EXERCISE INPUTS:
• • •

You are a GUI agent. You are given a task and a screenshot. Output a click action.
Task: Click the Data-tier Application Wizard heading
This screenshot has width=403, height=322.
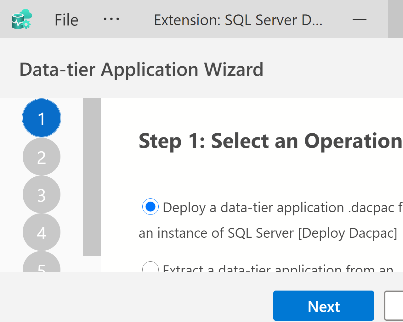(x=141, y=69)
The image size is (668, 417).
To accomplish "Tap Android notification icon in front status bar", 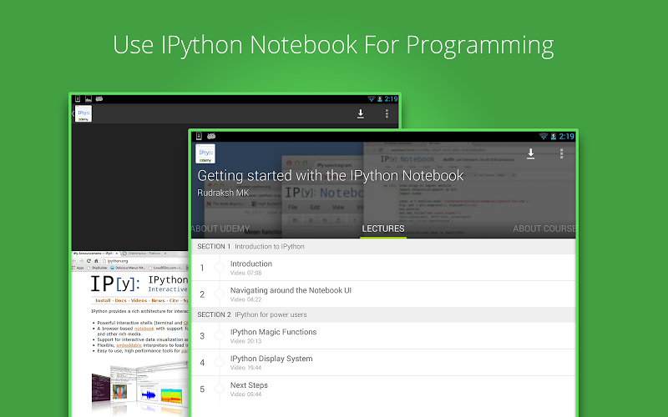I will 211,136.
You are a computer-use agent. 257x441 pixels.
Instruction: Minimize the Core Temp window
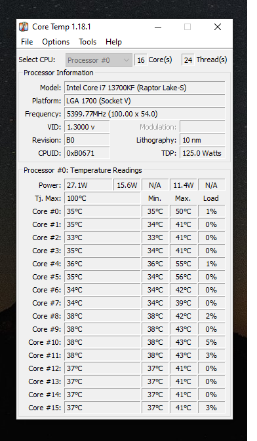pyautogui.click(x=158, y=27)
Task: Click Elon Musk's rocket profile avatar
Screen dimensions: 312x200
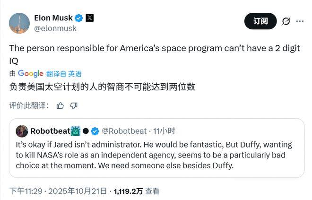Action: [x=19, y=22]
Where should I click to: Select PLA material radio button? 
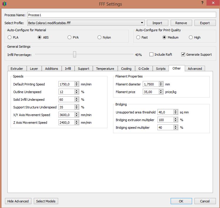tap(10, 37)
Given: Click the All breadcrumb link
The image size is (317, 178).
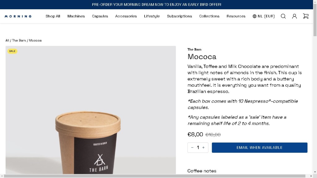Looking at the screenshot, I should coord(7,41).
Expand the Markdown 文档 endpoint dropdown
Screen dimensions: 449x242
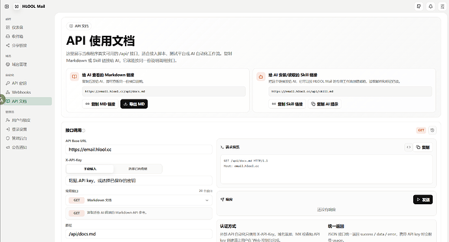[x=139, y=200]
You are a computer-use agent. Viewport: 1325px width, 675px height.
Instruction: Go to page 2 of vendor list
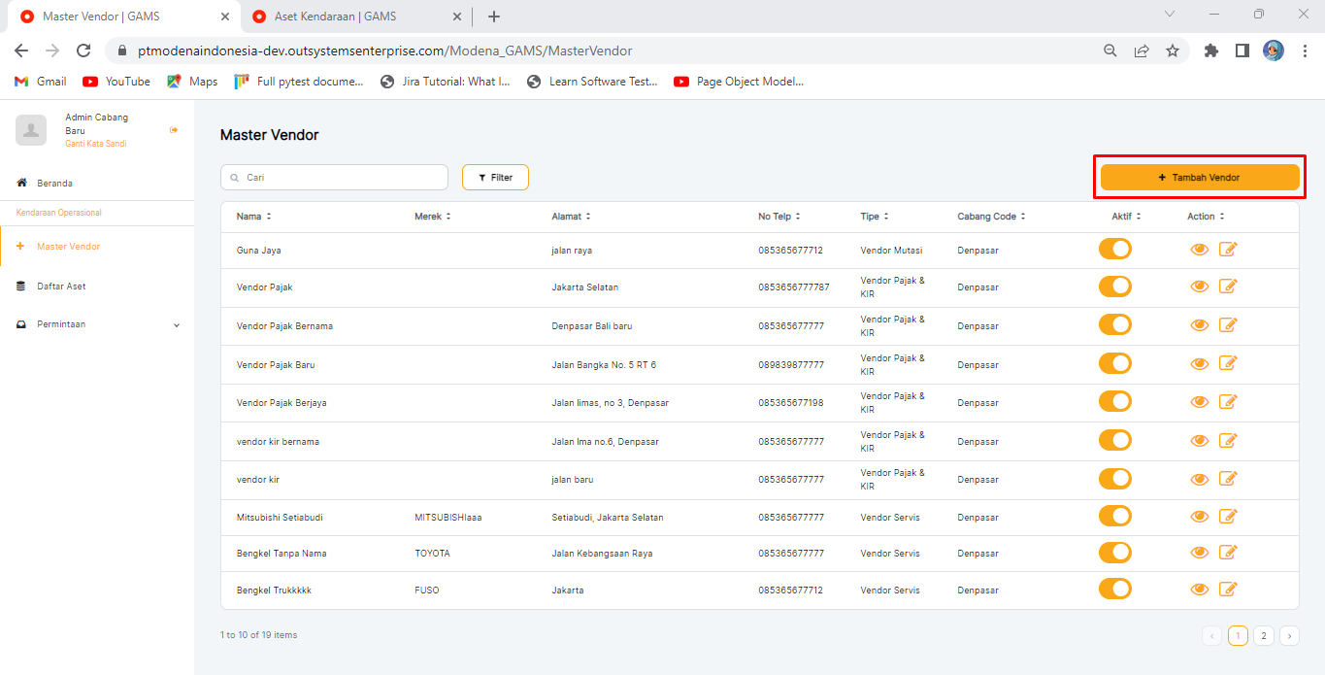[x=1263, y=636]
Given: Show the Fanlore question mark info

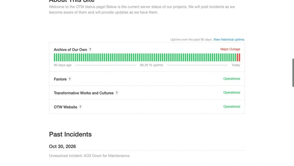Looking at the screenshot, I should tap(70, 79).
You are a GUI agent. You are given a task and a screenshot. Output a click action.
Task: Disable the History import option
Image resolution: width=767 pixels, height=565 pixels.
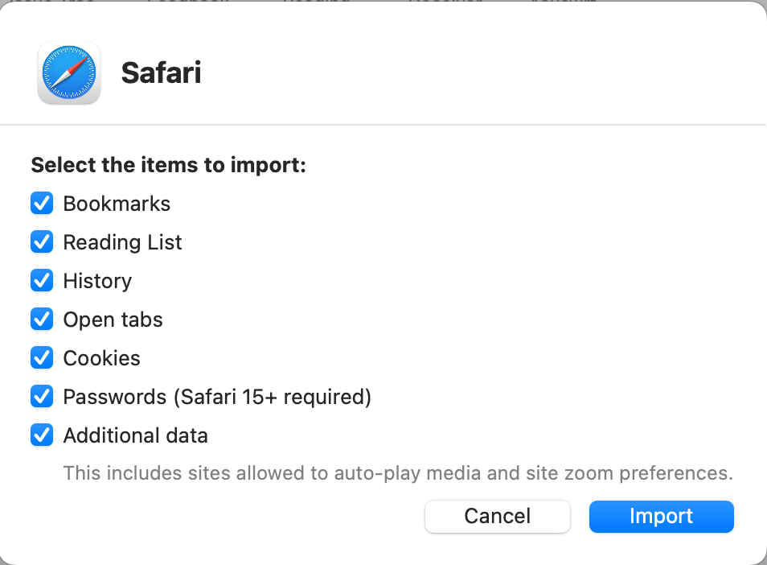41,280
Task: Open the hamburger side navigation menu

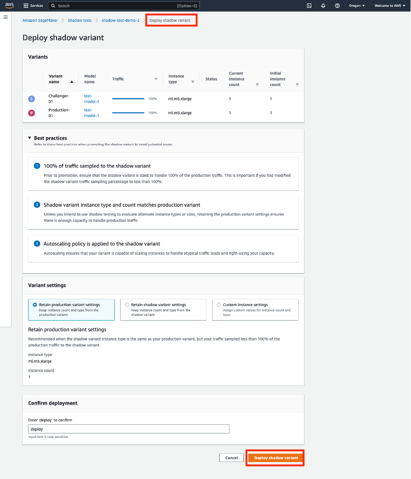Action: 6,17
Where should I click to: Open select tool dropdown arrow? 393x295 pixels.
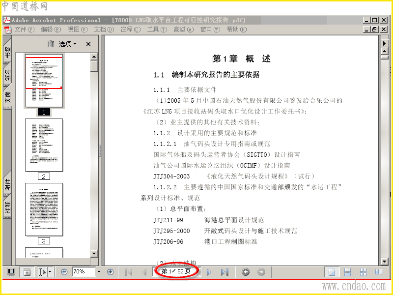(50, 272)
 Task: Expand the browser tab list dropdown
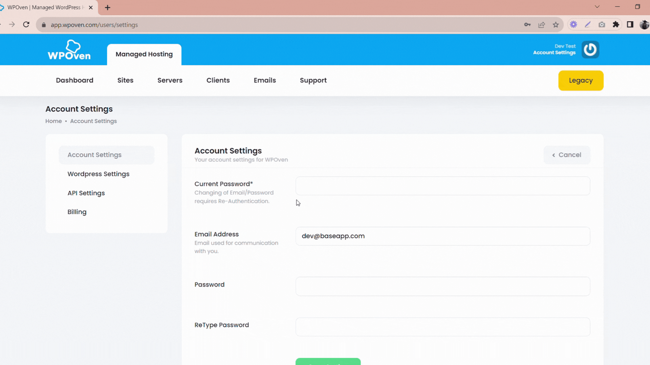pos(597,7)
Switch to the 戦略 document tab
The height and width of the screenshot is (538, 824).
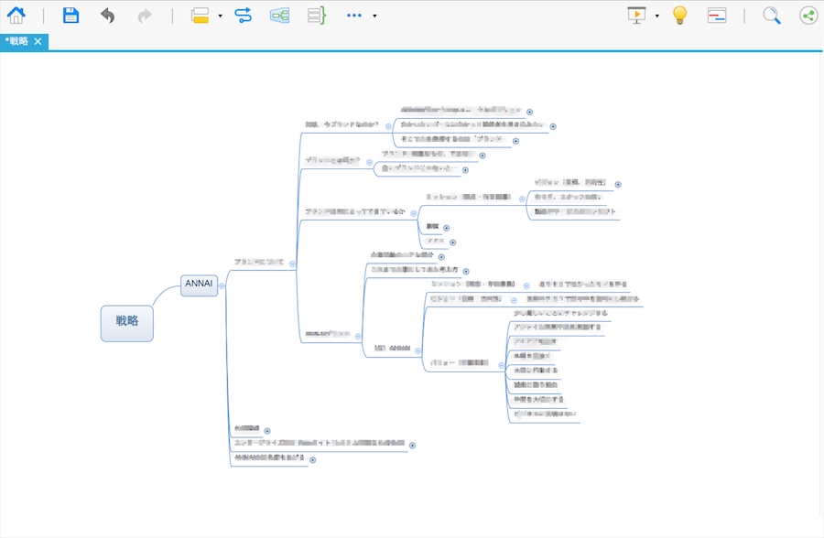19,42
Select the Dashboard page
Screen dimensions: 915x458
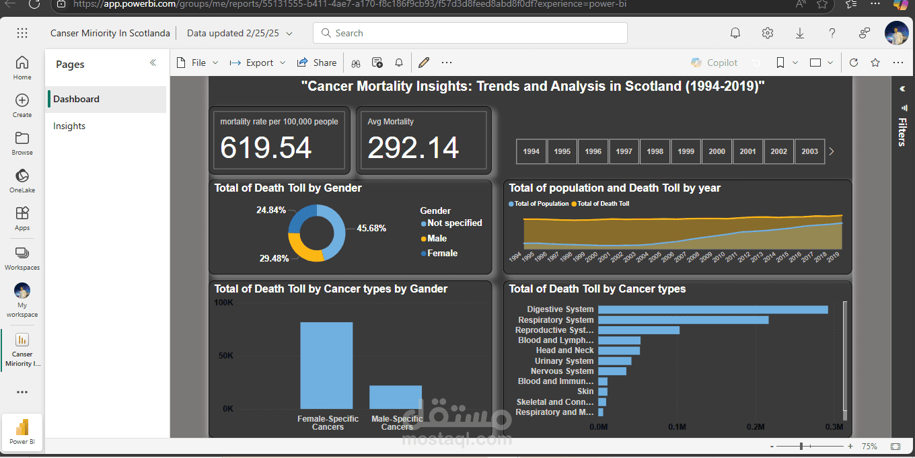tap(76, 99)
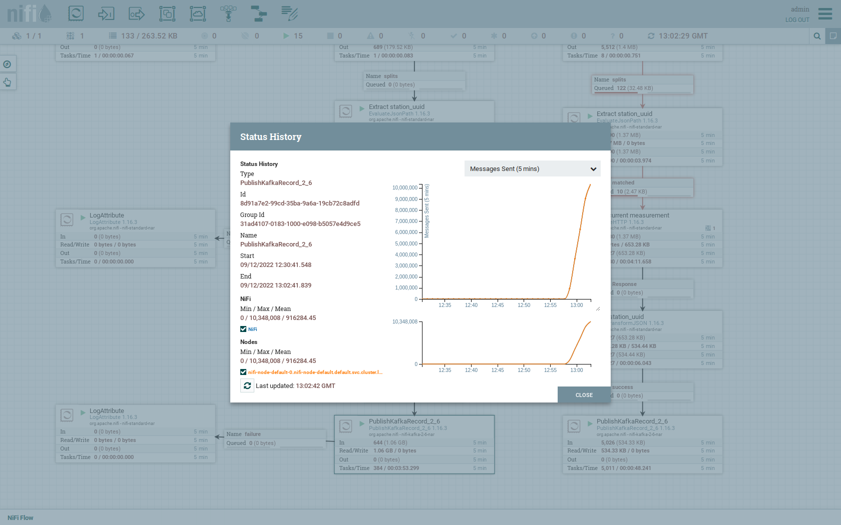The image size is (841, 525).
Task: Open the Messages Sent (5 mins) dropdown
Action: coord(532,169)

• • •

YOUR TASK:
Wherever a line in the data above holds "computer", copy that line.

SOLUTION FOR THIS EXERCISE:
You are a computer-use agent. 257x441 pixels.
You are a computer-use agent. Viewport: 1325px width, 675px height.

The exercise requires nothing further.